- _List of tasks_:
1) In the glibc rseq patch thread, in what month does Florian Weimer hope to fix __libc_multiple_libcs?
2) Pick up the glibc rseq patch thread at the point where it stops, and carry it on.

- _Document extract_:
start

Re: [PATCH glibc 2.31 1/5] glibc: Perform rseq(2) registration at C startup and thread creation (v12)

From: Mathieu Desnoyers
Date: Fri Sep 13 2019 - 11:58:19 EST


----- On Sep 11, 2019, at 3:00 PM, carlos carlos@xxxxxxxxxx wrote:

> On 9/11/19 2:26 PM, Florian Weimer wrote:
>> * Mathieu Desnoyers:
>>
>>> +#ifdef SHARED
>>> + if (rtld_active ())
>>> + {
>>> + /* Register rseq ABI to the kernel. */
>>> + (void) rseq_register_current_thread ();
>>> + }
>>> +#else
>>
>> I think this will need *another* check for the inner libc in an audit
>> module. See what we do in malloc. __libc_multiple_libcs is supposed to
>> cover that, but it's unfortunately not reliable.
>>
>> I believe without that additional check, the first audit module we load
>> will claim rseq, and the main program will not have control over the
>> rseq area. Reversed roles would be desirable here.
>>
>> In October, I hope to fix __libc_multiple_libcs, and then you can use
>> just that. (We have a Fedora patch that is supposed to fix it, I need
>> to documen the mechanism and upstream it.)
>
> This is a technical issue we can resolve.

I'm unsure whether there are changes I need to do in my rseq patchset, or
if this is a separate issue that will be fixed separately before glibc 2.31
is out, which would then update the rseq bits accordingly ?

>
>>> +/* Advertise Restartable Sequences registration ownership across
>>> + application and shared libraries.
>>> +
>>> + Libraries and applications must check whether this variable is zero or
>>> + non-zero if they wish to perform rseq registration on their own. If it
>>> + is zero, it means restartable sequence registration is not handled, and
>>> + the library or application is free to perform rseq registration. In
>>> + that case, the library or application is taking ownership of rseq
>>> + registration, and may set __rseq_handled to 1. It may then set it back
>>> + to 0 after it completes unregistering rseq.
>>> +
>>> + If __rseq_handled is found to be non-zero, it means that another
>>> + library (or the application) is currently handling rseq registration.

end

- _Extracted records_:
start

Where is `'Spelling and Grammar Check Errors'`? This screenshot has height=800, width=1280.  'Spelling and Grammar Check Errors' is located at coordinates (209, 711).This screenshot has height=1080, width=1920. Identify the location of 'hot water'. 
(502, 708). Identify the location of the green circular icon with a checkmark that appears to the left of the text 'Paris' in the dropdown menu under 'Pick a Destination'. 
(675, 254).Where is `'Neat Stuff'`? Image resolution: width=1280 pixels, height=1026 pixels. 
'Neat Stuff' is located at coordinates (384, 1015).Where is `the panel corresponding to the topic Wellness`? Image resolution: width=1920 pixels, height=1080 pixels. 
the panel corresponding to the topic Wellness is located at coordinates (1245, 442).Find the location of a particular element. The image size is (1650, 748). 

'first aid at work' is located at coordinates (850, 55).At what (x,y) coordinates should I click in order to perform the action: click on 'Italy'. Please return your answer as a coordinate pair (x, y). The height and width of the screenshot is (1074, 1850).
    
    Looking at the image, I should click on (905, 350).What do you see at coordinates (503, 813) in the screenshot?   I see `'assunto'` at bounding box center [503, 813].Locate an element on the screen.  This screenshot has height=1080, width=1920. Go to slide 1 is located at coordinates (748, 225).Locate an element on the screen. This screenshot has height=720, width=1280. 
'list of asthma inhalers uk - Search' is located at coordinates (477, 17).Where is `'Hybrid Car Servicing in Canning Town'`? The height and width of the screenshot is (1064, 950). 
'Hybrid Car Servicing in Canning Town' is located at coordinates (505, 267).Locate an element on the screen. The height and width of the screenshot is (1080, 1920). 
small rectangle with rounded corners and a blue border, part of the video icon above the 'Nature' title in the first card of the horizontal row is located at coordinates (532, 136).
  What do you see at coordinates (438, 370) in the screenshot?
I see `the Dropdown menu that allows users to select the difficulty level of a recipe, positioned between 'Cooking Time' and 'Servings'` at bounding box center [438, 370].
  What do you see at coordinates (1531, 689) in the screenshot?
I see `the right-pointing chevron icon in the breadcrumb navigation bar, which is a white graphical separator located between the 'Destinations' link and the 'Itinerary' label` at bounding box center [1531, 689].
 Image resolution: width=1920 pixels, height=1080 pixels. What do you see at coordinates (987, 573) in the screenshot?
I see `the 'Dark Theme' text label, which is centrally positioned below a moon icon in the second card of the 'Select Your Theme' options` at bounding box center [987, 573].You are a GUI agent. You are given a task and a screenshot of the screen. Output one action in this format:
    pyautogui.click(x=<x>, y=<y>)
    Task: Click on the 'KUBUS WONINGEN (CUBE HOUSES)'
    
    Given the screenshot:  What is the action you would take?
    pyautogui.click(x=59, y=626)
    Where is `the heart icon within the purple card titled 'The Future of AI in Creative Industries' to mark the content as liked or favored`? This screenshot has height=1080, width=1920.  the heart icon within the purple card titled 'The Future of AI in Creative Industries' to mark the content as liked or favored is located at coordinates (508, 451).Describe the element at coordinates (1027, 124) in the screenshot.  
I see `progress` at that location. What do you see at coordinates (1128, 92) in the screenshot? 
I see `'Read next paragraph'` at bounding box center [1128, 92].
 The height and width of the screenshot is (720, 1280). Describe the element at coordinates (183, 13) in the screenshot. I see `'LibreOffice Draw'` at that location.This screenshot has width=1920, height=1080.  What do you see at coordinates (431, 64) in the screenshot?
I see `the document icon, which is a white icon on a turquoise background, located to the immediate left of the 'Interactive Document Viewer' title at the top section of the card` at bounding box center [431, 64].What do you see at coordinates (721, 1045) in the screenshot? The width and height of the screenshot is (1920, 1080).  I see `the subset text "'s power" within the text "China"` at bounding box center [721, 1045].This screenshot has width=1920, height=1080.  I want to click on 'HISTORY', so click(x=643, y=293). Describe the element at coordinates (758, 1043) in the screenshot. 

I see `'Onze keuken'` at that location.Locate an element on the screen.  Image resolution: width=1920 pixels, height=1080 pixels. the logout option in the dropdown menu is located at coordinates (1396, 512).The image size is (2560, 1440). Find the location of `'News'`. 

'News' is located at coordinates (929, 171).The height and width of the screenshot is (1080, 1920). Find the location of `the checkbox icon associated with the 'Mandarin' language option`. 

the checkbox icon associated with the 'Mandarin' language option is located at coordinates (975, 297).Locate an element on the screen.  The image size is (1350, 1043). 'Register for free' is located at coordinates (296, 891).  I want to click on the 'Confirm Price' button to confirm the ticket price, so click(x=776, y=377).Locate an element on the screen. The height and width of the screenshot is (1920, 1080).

end

- _Answers to the exercises_:
1) October

2)
>>> +
>>> + Typical use of __rseq_handled is within library constructors and
>>> + destructors, or at program startup. */
>>> +
>>> +int __rseq_handled;
>>
>> Are there any programs that use __rseq_handled *today*?

No, because I told all open source project developers asking whether they
can use rseq to wait until we agree on _this_ precise user-level ABI
(__rseq_abi and __rseq_handled). Until we agree on this, there _can_
be no users, unless they are willing to suffer conflicts when their
application/program is linked against an updated glibc.

>>
>> I'm less convinced that we actually need this. I don't think we have
>> ever done anything like that before, and I don't think it's necessary.
>> Any secondary rseq library just needs to note if it could perform
>> registration, and if it failed to do so, do not perform unregistration
>> in a pthread destructor callback.

If that secondary rseq library happens to try to perform registration within
its library constructor (before glibc has performed the __rseq_abi TLS
registration), we end up in a situation where the secondary library takes
ownership of rseq, even though libc would require ownership. This is a
scenario we want to avoid.

Making sure libc reserves ownership through __rseq_handled (which is
a non-TLS variable that can be accessed early in the program lifetime)
protects against this.

>>
>> Sure, there's the matter of pthread destructor ordering, but that
>> problem is not different from any other singleton (thread-local or not),
>> and the fix for the last time this has come up (TLS destructors vs
>> dlclose) was to upgrade glibc.
>
> This is a braoder issue.
>
> Mathieu,
>
> It would be easier to merge the patch set if it were just an unconditional
> registration like we do for set_robust_list().
>
> What's your thought there?

I don't expect set_robust_list was really useful without glibc support.
In the current case, rseq can be used by applications and libraries even
with older glibc. My goal is to enable such use and not wait for years
before end-users upgrade their glibc before rseq can be used.

Thanks,

Mathieu


--
Mathieu Desnoyers
EfficiOS Inc.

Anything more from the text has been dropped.